▶ [What you will do]:
The answer must be every line of the records in which the string "computer" appears.

▶ [Dataset]:
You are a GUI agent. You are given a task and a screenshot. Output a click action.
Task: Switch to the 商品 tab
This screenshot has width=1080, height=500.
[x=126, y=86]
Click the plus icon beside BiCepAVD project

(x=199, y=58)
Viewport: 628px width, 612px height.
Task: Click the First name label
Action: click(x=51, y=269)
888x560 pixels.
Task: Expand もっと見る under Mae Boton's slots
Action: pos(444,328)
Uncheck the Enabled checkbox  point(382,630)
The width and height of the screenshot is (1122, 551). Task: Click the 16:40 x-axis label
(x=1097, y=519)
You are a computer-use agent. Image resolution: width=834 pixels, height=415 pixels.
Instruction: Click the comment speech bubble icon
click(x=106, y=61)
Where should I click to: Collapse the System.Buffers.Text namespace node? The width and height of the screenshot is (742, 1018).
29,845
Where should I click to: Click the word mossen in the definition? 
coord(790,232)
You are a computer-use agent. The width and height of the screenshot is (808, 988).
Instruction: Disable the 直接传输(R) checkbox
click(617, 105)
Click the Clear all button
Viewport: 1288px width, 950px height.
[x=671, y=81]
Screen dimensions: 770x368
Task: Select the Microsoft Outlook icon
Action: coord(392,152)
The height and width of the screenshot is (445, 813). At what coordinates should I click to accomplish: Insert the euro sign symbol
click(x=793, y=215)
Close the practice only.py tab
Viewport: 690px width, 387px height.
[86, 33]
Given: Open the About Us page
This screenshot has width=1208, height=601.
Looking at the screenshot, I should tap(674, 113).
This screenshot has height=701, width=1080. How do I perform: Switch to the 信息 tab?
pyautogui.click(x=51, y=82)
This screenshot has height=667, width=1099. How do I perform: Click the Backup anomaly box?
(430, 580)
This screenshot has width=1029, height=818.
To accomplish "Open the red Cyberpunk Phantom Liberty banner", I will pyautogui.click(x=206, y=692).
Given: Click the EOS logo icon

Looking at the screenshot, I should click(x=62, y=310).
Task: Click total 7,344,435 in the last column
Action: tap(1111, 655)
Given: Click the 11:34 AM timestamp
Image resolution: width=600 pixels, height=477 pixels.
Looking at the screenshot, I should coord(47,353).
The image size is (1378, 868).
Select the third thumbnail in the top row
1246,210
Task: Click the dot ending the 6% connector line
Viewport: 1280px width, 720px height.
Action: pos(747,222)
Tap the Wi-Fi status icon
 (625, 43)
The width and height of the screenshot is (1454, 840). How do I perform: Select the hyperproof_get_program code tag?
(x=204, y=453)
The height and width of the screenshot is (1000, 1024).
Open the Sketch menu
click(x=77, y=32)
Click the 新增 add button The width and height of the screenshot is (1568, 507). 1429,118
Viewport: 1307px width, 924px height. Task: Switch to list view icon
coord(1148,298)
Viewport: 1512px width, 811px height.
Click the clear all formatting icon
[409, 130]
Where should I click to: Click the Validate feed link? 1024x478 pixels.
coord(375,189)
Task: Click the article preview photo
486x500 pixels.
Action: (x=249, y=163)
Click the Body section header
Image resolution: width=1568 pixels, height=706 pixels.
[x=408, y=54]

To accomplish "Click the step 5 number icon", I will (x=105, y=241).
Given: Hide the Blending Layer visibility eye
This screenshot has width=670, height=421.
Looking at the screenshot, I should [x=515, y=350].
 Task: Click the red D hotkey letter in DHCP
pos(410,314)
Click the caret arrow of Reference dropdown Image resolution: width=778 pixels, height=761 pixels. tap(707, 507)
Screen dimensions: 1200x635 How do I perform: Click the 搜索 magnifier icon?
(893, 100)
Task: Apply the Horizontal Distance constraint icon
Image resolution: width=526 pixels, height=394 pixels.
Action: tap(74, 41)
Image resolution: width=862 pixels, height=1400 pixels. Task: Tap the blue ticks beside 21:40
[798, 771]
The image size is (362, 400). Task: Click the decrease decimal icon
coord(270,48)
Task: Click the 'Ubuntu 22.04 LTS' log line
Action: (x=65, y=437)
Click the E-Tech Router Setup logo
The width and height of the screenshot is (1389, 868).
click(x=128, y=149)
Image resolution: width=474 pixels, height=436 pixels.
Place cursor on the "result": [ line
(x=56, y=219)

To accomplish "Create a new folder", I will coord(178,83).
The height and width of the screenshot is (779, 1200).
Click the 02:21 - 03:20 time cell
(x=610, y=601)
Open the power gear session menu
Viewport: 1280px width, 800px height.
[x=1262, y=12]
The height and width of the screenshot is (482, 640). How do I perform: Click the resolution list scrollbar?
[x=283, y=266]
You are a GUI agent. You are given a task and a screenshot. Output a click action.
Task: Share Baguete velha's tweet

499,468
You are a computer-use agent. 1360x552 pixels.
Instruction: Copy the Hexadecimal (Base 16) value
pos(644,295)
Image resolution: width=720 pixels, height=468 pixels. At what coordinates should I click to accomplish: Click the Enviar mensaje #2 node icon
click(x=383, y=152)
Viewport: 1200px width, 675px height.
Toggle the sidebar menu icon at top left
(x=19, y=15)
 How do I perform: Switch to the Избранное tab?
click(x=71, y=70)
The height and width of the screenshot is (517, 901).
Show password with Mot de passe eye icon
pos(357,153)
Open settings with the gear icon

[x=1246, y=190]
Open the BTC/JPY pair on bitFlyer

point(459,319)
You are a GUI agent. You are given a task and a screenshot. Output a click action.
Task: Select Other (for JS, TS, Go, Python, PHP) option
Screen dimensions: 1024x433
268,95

▶ [The completed task]:
You are a computer-use agent. Image resolution: width=834 pixels, height=415 pixels.
You are a computer-use agent. The width and height of the screenshot is (808, 988).
You are a computer-use agent. 1360x552 pixels.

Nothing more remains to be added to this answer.